I'm tempted to say that she's faking the whole thing, but I'm not sure. Maybe she's having a manic episode, but there's none of the paranoia or word salad you'd associate with a true schizo.
 
Watching Vee's "truth about me" video, I have mixed feelings. After the lunacy of her dance videos I expected full-on schizophrenia, but she comes off too self-aware and put together for that. She starts with 20 minutes of winging about "being forced into homelessness" (a personal favorite topic of hers), and sounds pretty normal. When she finally gets into the crazy stuff, she keeps laughing and pausing to try and collect her thoughts. She notes multiple times that she sounds like a lunatic before declaring herself to be both an alien and an angel.

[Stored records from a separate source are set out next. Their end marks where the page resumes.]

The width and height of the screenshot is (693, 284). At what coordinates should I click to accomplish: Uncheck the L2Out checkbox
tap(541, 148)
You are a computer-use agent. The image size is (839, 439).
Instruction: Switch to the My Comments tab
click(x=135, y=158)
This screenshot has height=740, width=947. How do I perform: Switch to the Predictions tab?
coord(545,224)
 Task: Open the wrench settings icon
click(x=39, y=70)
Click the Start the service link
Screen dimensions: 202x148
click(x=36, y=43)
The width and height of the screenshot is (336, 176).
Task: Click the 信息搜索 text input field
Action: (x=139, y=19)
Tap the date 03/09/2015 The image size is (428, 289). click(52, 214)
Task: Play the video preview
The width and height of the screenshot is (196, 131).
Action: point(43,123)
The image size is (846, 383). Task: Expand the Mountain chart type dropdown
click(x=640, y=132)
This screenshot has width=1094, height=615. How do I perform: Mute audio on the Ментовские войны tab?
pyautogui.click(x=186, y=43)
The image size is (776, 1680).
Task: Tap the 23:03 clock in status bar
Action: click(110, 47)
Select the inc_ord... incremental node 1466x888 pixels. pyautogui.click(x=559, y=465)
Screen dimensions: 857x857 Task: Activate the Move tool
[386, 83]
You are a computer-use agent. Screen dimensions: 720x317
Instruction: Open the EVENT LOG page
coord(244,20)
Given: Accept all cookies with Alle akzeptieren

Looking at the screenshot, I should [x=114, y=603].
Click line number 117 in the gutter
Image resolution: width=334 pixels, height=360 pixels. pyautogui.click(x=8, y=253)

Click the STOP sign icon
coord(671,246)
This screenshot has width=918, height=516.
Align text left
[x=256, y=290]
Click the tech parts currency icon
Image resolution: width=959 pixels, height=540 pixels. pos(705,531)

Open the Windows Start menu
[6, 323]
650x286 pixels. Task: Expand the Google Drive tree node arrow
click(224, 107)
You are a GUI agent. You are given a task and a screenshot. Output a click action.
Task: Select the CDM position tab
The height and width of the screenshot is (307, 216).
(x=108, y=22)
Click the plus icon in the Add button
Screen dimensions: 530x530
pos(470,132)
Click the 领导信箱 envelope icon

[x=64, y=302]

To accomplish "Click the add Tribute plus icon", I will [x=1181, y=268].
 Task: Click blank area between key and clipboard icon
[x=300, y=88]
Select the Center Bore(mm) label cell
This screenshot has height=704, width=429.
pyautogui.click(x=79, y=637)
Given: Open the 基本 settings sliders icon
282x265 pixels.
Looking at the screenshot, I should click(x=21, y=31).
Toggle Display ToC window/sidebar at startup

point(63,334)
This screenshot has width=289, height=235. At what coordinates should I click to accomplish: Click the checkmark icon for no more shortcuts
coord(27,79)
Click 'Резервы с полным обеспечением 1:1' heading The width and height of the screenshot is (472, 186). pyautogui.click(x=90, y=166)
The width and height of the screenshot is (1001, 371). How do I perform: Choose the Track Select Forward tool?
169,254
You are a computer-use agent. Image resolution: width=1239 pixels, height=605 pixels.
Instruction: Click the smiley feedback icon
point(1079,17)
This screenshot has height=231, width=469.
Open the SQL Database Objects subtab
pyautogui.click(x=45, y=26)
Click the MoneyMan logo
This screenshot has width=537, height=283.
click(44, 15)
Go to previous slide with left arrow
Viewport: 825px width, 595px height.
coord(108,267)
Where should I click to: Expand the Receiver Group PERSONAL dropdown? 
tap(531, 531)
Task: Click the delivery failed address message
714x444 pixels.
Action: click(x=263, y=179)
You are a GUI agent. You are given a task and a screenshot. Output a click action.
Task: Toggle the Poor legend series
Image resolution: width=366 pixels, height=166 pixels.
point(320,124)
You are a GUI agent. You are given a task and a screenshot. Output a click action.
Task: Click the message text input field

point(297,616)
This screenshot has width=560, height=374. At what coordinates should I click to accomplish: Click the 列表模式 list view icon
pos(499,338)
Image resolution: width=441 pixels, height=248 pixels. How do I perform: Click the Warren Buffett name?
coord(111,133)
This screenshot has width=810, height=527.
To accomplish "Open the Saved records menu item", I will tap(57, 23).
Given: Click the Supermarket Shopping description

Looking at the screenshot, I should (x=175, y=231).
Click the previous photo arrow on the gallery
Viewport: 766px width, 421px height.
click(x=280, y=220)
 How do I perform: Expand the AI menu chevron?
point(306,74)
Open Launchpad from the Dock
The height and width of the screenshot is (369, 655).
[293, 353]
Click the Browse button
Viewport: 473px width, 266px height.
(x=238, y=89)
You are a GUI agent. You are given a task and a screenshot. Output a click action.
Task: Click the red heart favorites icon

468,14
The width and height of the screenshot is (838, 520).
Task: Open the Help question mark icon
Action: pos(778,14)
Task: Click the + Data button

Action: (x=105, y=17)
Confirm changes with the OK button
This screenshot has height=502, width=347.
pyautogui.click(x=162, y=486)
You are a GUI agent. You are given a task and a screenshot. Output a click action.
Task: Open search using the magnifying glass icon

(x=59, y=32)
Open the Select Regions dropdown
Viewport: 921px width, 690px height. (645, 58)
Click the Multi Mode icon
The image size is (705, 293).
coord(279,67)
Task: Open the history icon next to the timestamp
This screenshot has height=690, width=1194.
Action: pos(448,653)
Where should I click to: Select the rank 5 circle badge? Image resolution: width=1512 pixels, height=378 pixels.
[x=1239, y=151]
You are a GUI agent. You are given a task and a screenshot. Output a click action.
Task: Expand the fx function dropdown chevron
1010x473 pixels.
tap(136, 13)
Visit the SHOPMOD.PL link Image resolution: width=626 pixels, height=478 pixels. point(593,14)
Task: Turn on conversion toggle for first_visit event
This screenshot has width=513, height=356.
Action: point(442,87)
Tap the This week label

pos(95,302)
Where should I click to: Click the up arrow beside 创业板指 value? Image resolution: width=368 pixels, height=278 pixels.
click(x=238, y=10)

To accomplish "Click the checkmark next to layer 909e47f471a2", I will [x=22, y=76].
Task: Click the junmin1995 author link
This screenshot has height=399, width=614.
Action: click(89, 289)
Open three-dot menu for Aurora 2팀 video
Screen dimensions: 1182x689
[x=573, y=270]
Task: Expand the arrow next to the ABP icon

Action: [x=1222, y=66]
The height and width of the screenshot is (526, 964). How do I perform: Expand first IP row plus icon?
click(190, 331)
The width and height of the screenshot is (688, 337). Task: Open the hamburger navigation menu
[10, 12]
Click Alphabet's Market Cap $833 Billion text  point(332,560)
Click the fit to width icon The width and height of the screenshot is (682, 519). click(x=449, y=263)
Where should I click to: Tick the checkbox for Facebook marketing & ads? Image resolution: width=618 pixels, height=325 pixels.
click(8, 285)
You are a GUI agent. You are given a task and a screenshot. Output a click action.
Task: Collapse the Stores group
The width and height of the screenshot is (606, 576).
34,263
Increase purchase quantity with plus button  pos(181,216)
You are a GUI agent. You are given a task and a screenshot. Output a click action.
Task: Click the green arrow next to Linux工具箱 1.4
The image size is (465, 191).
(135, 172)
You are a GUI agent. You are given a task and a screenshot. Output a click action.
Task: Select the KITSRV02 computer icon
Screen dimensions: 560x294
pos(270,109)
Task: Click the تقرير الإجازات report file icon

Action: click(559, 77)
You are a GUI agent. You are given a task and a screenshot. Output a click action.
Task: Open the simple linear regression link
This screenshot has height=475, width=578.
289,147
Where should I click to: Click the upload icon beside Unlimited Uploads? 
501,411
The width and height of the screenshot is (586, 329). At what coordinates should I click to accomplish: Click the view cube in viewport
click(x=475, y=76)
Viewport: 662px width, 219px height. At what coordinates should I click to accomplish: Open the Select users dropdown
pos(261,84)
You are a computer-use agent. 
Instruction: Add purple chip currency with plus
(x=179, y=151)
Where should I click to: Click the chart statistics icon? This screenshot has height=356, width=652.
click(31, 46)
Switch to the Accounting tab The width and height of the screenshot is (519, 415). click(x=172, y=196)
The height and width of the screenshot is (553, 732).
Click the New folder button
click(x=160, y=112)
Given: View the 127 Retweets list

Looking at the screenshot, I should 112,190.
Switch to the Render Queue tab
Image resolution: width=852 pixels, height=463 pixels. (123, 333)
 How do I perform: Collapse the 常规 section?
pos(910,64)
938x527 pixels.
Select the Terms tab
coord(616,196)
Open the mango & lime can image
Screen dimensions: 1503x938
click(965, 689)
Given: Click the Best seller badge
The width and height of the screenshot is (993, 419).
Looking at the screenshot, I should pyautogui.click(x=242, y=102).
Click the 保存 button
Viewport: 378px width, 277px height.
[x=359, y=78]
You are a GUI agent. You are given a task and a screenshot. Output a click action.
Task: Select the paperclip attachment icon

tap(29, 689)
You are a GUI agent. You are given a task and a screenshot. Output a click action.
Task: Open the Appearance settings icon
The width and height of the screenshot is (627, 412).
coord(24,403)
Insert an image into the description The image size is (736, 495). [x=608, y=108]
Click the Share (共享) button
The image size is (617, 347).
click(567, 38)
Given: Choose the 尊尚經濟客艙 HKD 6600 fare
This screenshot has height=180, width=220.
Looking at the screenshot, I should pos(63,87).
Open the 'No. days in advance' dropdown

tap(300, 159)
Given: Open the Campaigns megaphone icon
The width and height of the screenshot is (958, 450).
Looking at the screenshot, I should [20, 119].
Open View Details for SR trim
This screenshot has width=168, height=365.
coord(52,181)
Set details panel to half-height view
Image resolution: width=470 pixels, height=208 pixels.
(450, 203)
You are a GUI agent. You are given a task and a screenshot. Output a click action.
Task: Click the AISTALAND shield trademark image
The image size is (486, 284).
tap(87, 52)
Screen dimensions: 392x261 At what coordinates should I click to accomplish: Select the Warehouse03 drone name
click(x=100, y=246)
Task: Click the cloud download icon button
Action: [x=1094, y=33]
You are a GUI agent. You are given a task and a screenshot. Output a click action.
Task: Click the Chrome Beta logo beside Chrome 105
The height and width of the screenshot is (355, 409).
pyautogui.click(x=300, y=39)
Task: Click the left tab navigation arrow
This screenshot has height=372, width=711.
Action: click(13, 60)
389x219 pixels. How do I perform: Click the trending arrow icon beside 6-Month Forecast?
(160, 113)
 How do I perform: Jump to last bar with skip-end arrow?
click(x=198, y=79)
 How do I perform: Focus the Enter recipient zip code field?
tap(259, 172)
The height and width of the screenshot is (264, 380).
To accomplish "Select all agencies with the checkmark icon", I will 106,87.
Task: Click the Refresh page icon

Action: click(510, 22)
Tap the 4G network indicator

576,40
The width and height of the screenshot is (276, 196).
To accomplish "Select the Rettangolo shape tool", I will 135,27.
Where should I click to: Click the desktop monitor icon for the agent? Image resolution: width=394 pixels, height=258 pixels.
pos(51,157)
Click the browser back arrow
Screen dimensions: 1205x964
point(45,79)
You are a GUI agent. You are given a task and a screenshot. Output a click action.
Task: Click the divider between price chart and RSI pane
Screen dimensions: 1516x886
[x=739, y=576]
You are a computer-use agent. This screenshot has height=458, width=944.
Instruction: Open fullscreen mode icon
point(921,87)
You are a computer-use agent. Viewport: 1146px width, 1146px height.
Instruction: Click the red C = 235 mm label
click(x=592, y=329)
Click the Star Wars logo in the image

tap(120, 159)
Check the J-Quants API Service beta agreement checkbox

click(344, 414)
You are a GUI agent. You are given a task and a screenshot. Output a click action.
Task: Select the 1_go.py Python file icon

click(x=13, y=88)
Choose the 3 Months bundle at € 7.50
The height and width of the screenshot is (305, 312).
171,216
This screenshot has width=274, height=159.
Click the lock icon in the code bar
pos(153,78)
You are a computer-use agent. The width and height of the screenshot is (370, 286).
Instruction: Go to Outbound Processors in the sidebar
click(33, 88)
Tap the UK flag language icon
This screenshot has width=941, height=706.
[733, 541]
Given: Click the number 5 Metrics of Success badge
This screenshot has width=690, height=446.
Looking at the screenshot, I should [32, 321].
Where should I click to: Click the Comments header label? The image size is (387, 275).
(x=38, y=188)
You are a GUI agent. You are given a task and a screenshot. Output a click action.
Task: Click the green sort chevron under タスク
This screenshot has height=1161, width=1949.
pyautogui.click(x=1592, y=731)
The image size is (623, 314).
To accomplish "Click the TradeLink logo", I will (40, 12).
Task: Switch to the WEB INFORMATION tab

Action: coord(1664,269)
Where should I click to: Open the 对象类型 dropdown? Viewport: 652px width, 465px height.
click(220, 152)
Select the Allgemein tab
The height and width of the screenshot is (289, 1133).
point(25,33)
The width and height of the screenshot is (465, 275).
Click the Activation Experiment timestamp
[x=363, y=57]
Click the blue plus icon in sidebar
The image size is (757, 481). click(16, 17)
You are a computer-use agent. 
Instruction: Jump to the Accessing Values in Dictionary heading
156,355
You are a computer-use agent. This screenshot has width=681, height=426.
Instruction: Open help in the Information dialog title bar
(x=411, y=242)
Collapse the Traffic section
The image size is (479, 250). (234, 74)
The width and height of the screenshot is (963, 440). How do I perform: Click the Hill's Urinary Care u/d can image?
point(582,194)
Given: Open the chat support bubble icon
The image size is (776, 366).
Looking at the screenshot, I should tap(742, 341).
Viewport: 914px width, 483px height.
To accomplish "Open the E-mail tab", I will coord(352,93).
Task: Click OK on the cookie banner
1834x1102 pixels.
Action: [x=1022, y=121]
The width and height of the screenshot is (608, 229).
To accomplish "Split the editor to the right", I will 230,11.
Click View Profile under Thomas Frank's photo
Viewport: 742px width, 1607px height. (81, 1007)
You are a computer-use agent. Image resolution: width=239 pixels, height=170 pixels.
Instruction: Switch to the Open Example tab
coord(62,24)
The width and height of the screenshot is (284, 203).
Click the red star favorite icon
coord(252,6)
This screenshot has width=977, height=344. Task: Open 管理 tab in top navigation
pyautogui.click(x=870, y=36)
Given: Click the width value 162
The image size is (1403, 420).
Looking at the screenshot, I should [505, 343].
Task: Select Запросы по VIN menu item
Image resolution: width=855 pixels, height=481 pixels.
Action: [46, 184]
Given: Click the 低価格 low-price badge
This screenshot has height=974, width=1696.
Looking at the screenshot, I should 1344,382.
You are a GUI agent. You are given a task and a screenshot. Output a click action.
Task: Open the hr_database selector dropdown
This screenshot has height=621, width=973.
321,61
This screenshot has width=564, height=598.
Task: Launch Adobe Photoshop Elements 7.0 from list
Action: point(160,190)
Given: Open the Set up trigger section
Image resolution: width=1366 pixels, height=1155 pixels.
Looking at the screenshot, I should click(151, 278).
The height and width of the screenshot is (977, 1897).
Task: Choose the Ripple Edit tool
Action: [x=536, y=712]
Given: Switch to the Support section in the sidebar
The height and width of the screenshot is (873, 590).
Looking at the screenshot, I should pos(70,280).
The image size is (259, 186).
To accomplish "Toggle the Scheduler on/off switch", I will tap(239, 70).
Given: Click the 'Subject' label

I'm tempted to say that she's faking the whole thing, but I'm not sure. Maybe she's having a manic episode, but there's none of the paranoia or word salad you'd associate with a true schizo.
It’s a situation where literally nobody wins no matter what it turns out
 
Wait, did Sargon's ball-washer troon out and take too many Chinese research chems, trip rats and think they got abducted by ayy lmao's?! :story:
 
Of all the dance videos, this one is by far the funniest.

Watching her blankly stare at the camera while dodging the pidgeon pecking at her feet is something else.

I wonder if Kitchi is trying to get Ang to take her meds?